• _RECORDS SHOWN_
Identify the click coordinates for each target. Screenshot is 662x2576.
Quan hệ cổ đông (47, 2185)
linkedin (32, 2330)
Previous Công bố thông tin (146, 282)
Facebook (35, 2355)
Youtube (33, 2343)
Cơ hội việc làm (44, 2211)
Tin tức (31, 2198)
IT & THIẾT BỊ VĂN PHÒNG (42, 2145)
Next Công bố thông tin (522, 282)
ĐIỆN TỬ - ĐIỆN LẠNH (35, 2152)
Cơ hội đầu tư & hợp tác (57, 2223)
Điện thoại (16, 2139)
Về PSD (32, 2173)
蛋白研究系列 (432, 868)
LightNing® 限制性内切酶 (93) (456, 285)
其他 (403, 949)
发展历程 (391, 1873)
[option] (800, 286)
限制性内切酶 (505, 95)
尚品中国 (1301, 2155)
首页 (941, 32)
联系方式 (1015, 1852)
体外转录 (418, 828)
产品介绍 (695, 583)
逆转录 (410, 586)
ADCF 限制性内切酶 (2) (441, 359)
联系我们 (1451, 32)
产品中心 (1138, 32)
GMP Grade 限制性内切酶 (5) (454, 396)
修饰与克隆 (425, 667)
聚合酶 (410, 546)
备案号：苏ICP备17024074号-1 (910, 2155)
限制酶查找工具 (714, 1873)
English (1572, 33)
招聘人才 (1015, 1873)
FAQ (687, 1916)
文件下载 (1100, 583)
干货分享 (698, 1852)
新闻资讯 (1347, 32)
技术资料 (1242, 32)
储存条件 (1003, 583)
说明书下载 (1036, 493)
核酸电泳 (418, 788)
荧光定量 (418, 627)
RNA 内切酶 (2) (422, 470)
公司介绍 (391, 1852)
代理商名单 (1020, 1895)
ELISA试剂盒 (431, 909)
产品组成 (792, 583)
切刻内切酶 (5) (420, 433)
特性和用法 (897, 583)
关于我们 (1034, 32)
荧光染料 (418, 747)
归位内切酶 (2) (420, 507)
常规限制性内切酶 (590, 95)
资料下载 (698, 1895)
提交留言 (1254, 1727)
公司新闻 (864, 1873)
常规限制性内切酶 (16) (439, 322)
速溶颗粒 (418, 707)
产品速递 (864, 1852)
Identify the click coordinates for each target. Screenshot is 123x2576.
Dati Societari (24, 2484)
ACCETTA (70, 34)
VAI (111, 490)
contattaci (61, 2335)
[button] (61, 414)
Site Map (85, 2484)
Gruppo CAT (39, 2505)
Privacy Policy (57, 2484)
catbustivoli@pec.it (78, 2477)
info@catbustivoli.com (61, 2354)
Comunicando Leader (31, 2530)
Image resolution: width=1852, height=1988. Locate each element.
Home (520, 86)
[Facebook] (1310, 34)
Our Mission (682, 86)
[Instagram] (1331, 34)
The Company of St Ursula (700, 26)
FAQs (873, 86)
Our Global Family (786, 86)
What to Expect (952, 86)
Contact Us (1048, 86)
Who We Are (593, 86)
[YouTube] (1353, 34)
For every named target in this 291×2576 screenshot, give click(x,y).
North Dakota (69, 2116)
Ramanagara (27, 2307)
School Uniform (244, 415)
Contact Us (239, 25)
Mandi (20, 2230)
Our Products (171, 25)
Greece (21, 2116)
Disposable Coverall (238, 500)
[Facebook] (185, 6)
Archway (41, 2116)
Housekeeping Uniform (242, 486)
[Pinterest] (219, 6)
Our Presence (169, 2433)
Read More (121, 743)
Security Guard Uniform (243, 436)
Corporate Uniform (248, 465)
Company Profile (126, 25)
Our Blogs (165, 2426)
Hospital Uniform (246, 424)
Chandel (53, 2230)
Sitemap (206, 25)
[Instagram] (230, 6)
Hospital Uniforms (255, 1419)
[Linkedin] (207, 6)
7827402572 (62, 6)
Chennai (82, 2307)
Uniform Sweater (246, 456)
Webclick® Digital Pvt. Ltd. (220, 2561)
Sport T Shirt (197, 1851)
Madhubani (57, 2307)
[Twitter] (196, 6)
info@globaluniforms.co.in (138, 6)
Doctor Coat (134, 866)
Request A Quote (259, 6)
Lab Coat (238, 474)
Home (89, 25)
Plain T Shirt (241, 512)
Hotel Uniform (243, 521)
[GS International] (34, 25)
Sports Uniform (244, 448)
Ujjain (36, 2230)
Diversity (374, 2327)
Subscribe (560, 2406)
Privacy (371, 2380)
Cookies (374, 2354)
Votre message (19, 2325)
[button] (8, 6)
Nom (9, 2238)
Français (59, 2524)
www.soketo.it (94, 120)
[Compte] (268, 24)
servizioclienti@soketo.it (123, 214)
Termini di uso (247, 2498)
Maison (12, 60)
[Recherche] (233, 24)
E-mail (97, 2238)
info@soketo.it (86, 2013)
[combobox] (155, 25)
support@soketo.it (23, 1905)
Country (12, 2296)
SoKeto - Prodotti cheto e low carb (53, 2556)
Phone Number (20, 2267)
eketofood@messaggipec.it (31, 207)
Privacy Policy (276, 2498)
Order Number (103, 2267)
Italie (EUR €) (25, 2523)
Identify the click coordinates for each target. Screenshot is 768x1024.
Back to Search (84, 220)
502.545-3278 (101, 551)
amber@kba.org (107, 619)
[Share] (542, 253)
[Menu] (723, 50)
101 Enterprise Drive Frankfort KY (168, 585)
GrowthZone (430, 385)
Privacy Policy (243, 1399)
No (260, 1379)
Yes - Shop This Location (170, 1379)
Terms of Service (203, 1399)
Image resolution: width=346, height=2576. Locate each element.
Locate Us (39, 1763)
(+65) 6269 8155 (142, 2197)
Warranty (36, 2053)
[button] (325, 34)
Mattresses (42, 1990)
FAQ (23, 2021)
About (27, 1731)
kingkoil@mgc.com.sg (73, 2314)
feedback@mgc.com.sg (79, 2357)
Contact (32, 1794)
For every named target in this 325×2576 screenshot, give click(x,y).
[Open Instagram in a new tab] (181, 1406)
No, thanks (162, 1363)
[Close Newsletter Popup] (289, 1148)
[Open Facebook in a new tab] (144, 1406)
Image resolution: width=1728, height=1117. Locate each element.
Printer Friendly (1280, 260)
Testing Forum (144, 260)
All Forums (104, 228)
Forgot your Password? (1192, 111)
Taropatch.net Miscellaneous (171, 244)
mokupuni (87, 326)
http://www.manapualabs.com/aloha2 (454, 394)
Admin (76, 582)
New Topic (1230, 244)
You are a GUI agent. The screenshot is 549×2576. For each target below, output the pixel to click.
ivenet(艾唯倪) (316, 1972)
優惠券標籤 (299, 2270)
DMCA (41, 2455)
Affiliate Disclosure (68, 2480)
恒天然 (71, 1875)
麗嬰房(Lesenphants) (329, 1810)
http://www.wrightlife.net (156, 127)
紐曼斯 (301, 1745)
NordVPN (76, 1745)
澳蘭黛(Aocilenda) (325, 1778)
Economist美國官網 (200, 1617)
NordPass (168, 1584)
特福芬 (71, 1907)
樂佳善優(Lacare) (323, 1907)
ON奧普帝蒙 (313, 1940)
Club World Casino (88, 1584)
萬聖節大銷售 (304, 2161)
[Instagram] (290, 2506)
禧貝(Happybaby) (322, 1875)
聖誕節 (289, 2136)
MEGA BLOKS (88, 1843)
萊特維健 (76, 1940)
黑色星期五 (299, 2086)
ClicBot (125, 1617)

• _WHAT IS NEEDED_
Using the entries above, state how many lines contain the string "element"; the number is all that is needed.

• _RESPONSE_
3